How to write a compelling crowdfunding campaign story

Successful crowdfunding comes from putting the same effort into the campaign story as you did the project itself.

Your crowdfunding campaign story:

  • Is the first impression you give potential supporters,
  • Persuades readers to engage with your campaign, and
  • Encourages them to share your campaign with their networks.

Without an engaging story, how will the world know about your phenomenal project? Spread your passion for this project and solidify support with a gripping narrative that grasps readers’ emotions.

Crowdfunding campaign stories and online reader behaviour

All stories target emotions. Your crowdfunding story is no different, but you only have a few seconds to grab those emotions and hold onto them.

The average internet user doesn’t read articles, they skim. They look for headings, graphics, lists, and other eye-catching content to tell them what they want to know.

Consider your behaviour when you first opened this article. Did you start reading from line one and continue word-by-word? Or was your eye drawn to the three-point list in the first section, then moved to check out more section headers?

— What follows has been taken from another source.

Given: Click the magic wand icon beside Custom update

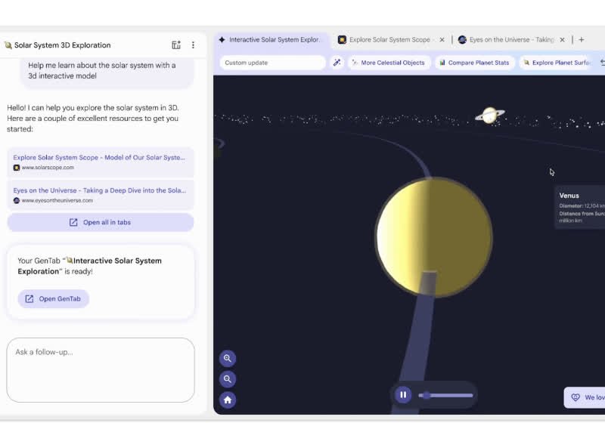Looking at the screenshot, I should point(337,63).
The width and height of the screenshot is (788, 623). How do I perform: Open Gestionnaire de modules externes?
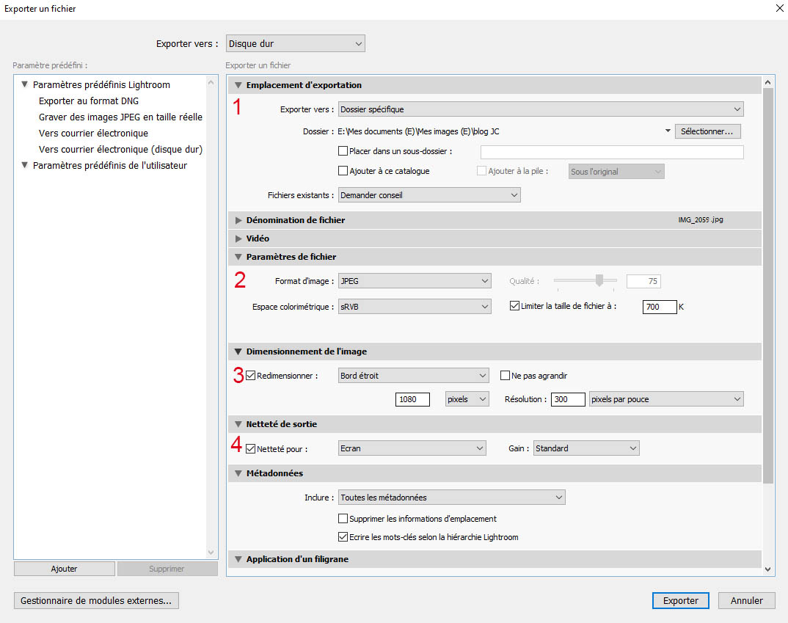point(96,600)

If you said the former, you’re in the minority. Most readers will predictably glance through the headers in this article to find the pieces they’re looking for.

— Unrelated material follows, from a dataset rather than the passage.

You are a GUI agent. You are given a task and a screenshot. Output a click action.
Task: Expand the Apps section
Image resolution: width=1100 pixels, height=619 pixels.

However, there is one major difference between this article and a crowdfunding story.

Crowdfunding stories are NOT blog articles

Advice and best practices for writing online articles are focused on search engine optimization (SEO = ranking as high as possible in online search results). Depending on the content, ideal word count for SEO purposes is around 2000 (beyond for financial articles).

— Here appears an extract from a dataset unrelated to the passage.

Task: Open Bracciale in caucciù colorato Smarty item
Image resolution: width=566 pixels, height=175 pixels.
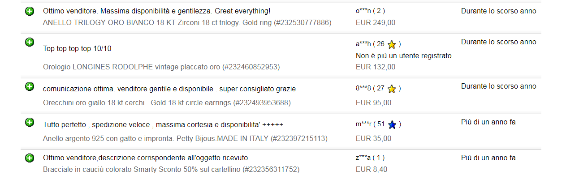Action: tap(171, 169)
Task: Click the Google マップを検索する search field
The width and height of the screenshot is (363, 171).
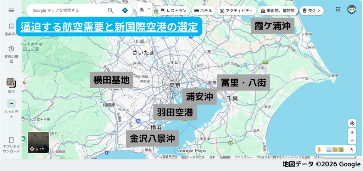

But a blog article is teaching something. A crowdfunding campaign is selling something. And there’s a reason why marketing ads are brief.

“But all of the information is important!”

I’m sure it is… to you. The people you’re targeting require much less information than you think. And when someone wants further information, you’ll have links to where they can find it waiting. The core story for the project, however, must communicate only essential details.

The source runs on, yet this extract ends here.